Justino esvaziou o copo com cerveja, pediu mais um chope, bebeu apressado, o liquido escorreu, manchou a camisa...bebendo de um copo furado? emoção é como beber de um copo furado, antes do conteúdo chegar à boca ela já desapareceu...– ...ih, casseta! tô quase me mandando, mas tem grana. . . escuta só a piração! o shrink faz o cara matar bichos. . . cachorro, gato, é o que ele chama de "seguro contra a flacidez da moralidade", aí o já cara tá na dele, diz que criou um ser sem emoção, incapaz de utilizar a razão, ele comanda o zumbi pelo telefone, acredita? mas ele ainda não tem certeza, falta a prova. . . aí é que tu entra, uma milha pra fazer...o homem entregou um pedaço de papel – as instruções, não esqueça de ler, tão aí junto com um cheque... esquina da Figueiredo com

Barata, no décimo, 804, lado par, é lá.

II

O casal ria, caminhava até o elevador, a mulher apetitosa, toda de branco. . . tá fantasiada de enfermeira, o cara é boa pinta. . . Justino acendeu um cigarro, aguardou a luz aparecer na janela do apartamento, olhou o relógio no pulso. . . mandaram esperar dez minutos. . . encaminhou-se sem pressa até a entrada do edifício.

III

Empurrou a porta ....um sujeito ajoelhado em cima de um tapete , olhos fechados, as mão entrelaçadas nas costas, cabeça bem erguida, o dorso nu, os músculos do peito tremulavam como se depois de um esforço contínuo, aproximou-se, esbofeteou o rosto , movimento de chicote, o corte deixado pelo anel sangrou, o homem imóvel, silencioso, Justino deu um passo para trás, repetiu o movimento, acertou o nariz, rasgou a pele, sangue apareceu debaixo do olho, nenhuma evidencia de dor, Justino desferiu socos seguidos , lagrimas misturadas ao sangue apareceram no rosto do desconhecido.

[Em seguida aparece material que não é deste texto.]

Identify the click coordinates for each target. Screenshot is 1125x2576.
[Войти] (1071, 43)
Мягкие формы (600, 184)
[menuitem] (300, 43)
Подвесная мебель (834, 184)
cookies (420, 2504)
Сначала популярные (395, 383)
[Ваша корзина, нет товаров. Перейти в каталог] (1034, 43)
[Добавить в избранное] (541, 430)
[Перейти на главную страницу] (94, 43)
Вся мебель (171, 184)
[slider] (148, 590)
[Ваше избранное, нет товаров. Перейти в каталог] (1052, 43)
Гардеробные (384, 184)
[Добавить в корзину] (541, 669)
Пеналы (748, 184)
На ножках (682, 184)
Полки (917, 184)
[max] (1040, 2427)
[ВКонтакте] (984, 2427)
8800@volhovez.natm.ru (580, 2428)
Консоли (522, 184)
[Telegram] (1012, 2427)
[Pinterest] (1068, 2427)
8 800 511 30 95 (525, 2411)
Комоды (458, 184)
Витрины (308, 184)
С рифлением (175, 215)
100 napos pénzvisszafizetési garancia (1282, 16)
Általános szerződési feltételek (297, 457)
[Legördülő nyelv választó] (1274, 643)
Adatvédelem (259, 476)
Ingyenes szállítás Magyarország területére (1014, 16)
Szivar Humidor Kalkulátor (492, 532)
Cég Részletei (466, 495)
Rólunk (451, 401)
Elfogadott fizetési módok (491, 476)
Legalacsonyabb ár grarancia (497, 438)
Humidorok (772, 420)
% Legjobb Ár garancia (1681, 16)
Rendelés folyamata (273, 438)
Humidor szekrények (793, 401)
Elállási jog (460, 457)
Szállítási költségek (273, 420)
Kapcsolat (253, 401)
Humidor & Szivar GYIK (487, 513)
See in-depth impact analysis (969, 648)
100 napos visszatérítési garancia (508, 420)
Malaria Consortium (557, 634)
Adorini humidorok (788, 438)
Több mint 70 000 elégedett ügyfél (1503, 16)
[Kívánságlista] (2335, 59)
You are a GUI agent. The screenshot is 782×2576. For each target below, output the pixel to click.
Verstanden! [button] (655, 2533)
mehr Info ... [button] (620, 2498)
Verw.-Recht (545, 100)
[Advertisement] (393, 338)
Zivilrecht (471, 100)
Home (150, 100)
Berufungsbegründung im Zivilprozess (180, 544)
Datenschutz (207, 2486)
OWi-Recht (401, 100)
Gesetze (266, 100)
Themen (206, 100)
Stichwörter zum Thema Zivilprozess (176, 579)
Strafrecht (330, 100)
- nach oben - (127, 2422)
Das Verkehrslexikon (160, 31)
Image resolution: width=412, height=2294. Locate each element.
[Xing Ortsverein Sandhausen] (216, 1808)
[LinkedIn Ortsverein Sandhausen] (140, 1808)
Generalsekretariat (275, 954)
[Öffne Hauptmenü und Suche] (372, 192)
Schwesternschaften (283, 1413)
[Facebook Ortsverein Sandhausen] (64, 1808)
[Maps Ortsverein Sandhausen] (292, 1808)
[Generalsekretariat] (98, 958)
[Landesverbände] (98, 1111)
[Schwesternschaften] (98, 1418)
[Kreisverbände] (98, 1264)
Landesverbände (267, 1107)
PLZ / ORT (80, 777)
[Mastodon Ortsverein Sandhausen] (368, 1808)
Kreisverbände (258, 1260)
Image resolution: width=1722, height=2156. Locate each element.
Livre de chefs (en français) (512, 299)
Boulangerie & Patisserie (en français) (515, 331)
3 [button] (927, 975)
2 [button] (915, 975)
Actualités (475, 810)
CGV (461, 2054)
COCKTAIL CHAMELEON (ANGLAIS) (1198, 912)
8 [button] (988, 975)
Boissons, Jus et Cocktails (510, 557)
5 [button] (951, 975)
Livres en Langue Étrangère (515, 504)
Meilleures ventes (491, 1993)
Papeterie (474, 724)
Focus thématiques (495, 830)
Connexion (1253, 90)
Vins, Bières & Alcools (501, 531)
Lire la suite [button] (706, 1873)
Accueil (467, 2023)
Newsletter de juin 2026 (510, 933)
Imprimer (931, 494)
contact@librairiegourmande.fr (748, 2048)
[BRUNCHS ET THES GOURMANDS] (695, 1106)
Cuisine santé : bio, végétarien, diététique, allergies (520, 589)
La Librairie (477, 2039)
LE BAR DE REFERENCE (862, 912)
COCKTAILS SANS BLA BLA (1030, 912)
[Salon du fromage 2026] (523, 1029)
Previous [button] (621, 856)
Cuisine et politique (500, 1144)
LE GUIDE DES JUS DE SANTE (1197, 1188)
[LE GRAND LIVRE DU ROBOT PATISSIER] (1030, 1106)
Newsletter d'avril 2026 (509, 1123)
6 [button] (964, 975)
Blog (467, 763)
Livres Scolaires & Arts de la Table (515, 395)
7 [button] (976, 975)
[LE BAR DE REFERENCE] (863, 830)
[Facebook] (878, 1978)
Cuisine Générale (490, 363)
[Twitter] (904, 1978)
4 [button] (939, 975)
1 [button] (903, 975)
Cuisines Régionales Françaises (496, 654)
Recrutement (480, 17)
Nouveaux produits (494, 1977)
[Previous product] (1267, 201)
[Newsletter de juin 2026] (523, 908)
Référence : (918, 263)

– Tá pronto? matar, rasgar as tripas da mulher que te enganou – falou Justino ofegante – tá pronto pra ir até onde ninguém jamais foi? pronto para ingressar no reino do poder sem limite, esquecer amor e beleza? o mundo agora é um monte de merda, não acha?

responda!

– Sim! Sim!

IV

O homem jogou-se em cima da mulher, o uniforme branco manchou de vermelho, grito estridente apagou-se na garganta dela, ele a imobilizou com os joelhos, uma das mãos segurou a cabeça, a outra colocou uma tira larga de esparadrapo sobre a boca, enfiou o saco plástico na cabeça, o rosto dela avermelhou, os braços e pernas estrebucharem, o corpo dela parecia querer arrebentar-se à procura do último sopro de ar, o peito arqueado, espasmo carregado de adrenalina, ele bateu com os punhos no corpo tremulo, acertou as costelas, o ventre...levantou - se chorando.

– Muito bem – falou Justino – Como se sente? homem total? explique!

– Me sinto como se tivesse reconquistado o passado, como se tivesse atravessado uma barreira intransponível, aguardo a paz como recompensa, como...

–... uma última coisa - Justino entregou uma arma - coloque o cano na tua boca, aperta o gatilho.

Cliques seguidos, nenhum estampido.

O telefone tocou...atendeu, escutou mudo, desligou...de pé, murmurando sons ininteligíveis.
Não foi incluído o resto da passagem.